Dr. Strange eventually has an odd team-up with Mister Misery in The Last Days of Magic Finale. Mister Misery literally consumes Dr. Strange so they can defeat a mutual enemy, Imperator. While being consumed, Dr. Strange thinks to himself, “All that pain. Years of it. Pain I tried so hard to send away. Now come back to me. Made manifest. Made stronger.” When Imperator is defeated, Dr. Strange shackles him in the cellar and, with a depraved humor, slides him a book titled, The Thing in the Cellar. He then uses the same incantation that created Mister Misery to channel his suffering into Imperator.
Dr. Strange embodies an adage (with disputed origin) that, “No good deed goes unpunished.” Whenever Dr. Strange does his supernatural superhero thing he suffers. His apprentice Zelma suffers as well after the first time she uses magic where she promptly vomits in The Weird, the Weirder, and the Weirdest. Dr. Strange told her that, “There’s a price to everything a sorcerer does.” For Dr. Strange, the expelled suffering manifested as Mister Misery, which, after Imperator takes its place in the cellar, is freed.
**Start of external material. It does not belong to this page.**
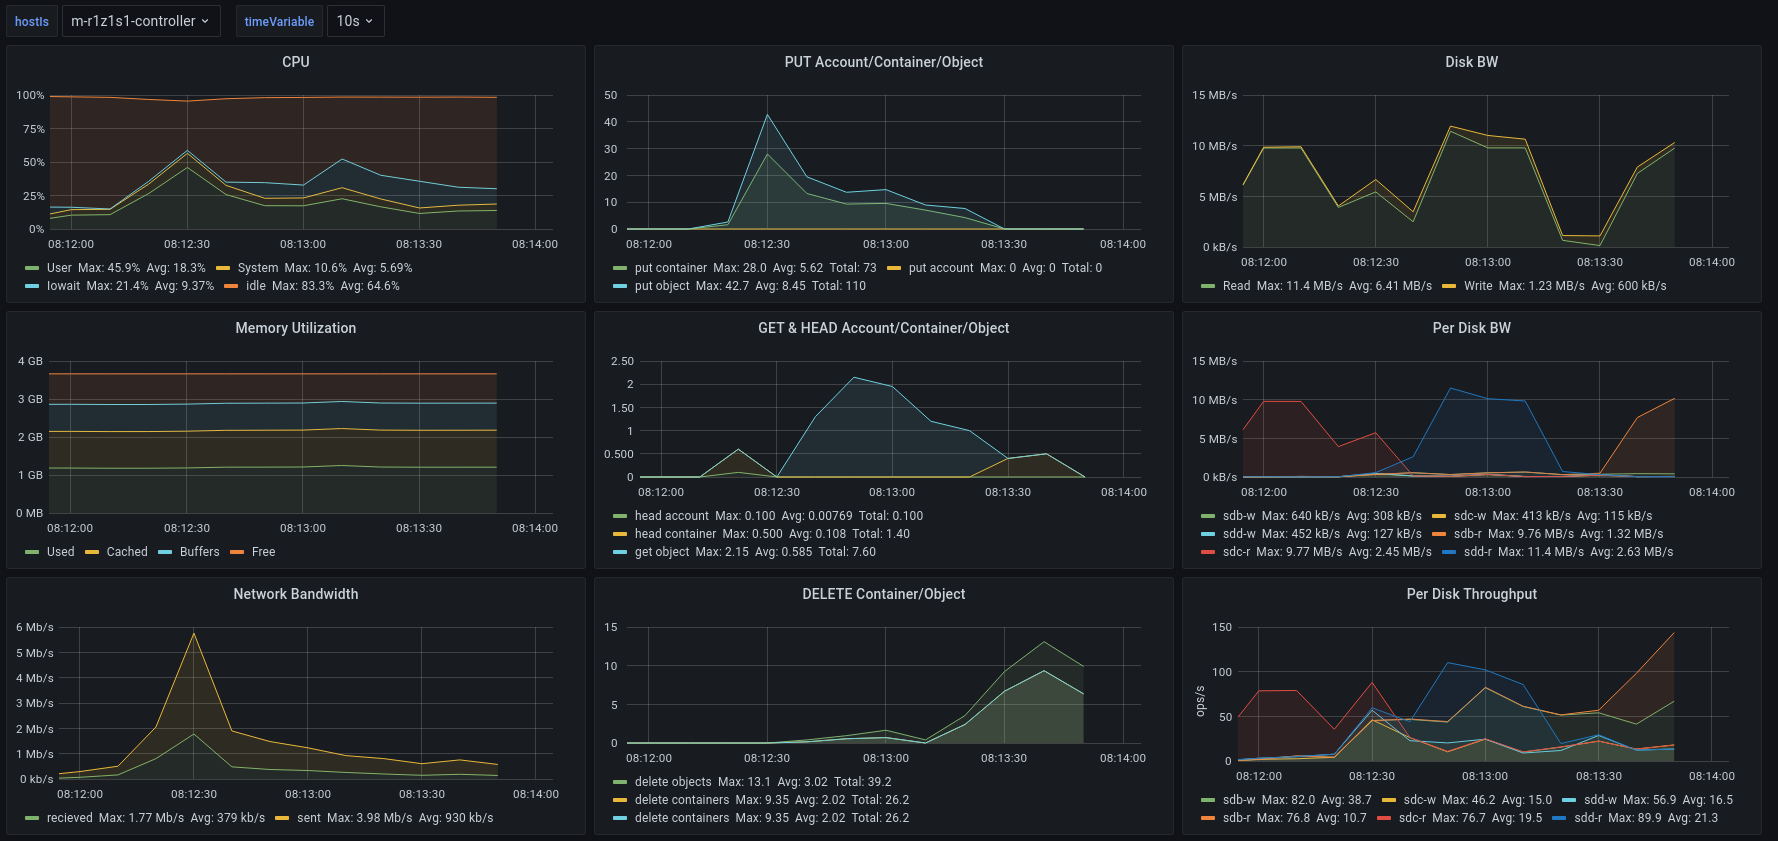Click the hostIs variable label
The height and width of the screenshot is (841, 1778).
coord(32,21)
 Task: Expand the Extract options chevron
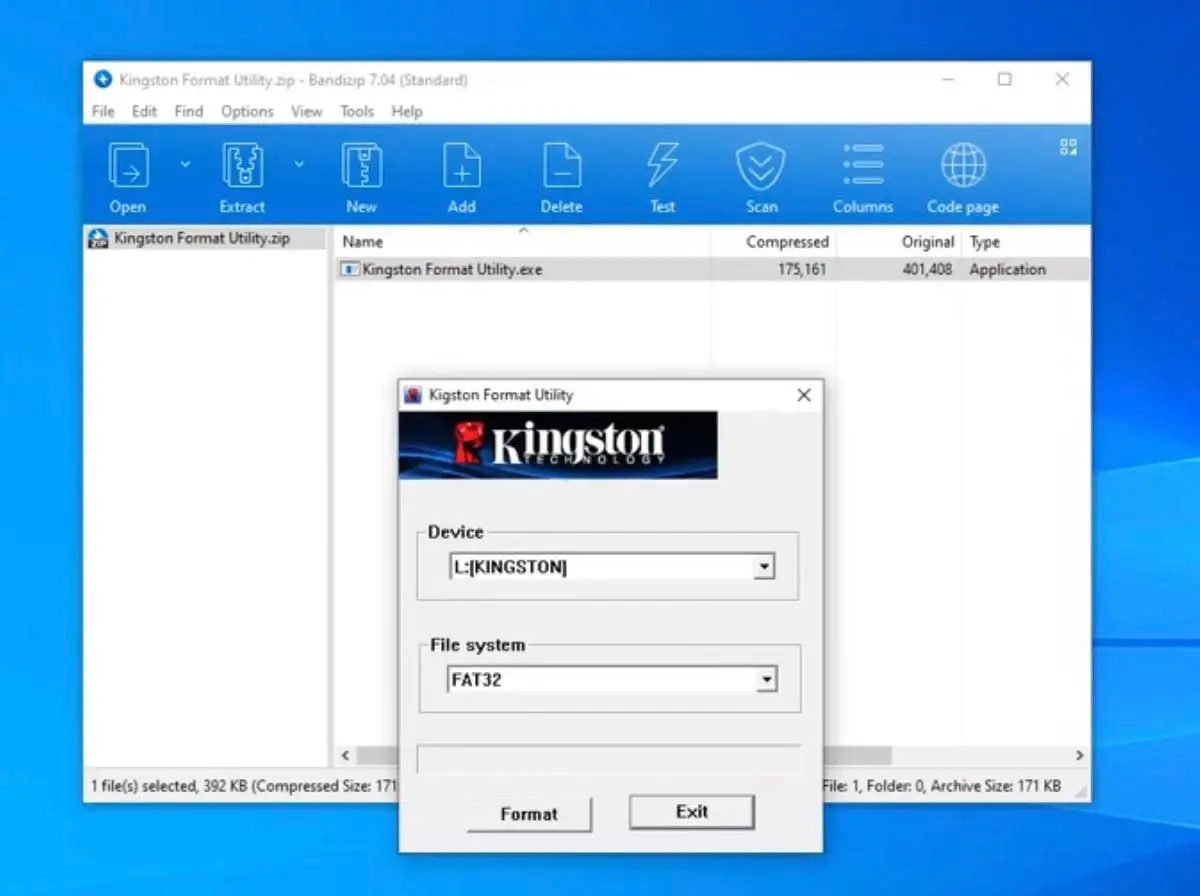click(x=297, y=163)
Mister Misery eventually possesses Wong, but Dr. Strange performs an exorcism that returns the pain and suffering that created Mister Misery into his own body.
Dr. Strange’s suffering is rooted in doing good. There’s a mystical aspect of this from the Sorcerer Supreme’s words of warning to Zelma about a price to everything a sorcerer does. There’s also a real-world aspect that struck a chord with me. The depiction of Dr. Strange’s suffering from good deeds, casting the suffering aside, and it coming back to overtake him resonated with my experience as a former public defender.
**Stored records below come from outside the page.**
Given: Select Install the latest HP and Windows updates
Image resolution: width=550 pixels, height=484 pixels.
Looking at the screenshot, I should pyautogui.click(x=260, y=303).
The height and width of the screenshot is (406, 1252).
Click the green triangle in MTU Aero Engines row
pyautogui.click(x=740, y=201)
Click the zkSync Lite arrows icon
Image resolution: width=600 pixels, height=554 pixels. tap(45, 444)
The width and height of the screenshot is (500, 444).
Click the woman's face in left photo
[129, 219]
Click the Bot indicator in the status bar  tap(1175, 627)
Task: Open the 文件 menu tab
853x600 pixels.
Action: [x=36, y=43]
As an attorney, I’ve heard incredible accounts of suffering by both alleged victims and alleged perpetrators. My colleagues had cases where the factual details of the case itself or the client’s personal narrative weighed heavily enough that they literally lost sleep at night. I myself had a few nights where I woke up thinking about my cases, and I couldn’t get back to sleep. I’d go back to the office as early as 2:00 am to keep working.
Although public defenders aren’t superheroes, (but some superheroes are public defenders) the work we were doing took its toll on us. This was not a surprise to me after several law school internships in public defender offices. I learned that criminal defense attorneys often have or develop a dark humor about their jobs. A law school mentor advised me that such a twisted sensibility is a prophylactic against the wear and tear your soul goes through while handling difficult cases. As put to me, “With every terrible case a piece of your soul goes away.”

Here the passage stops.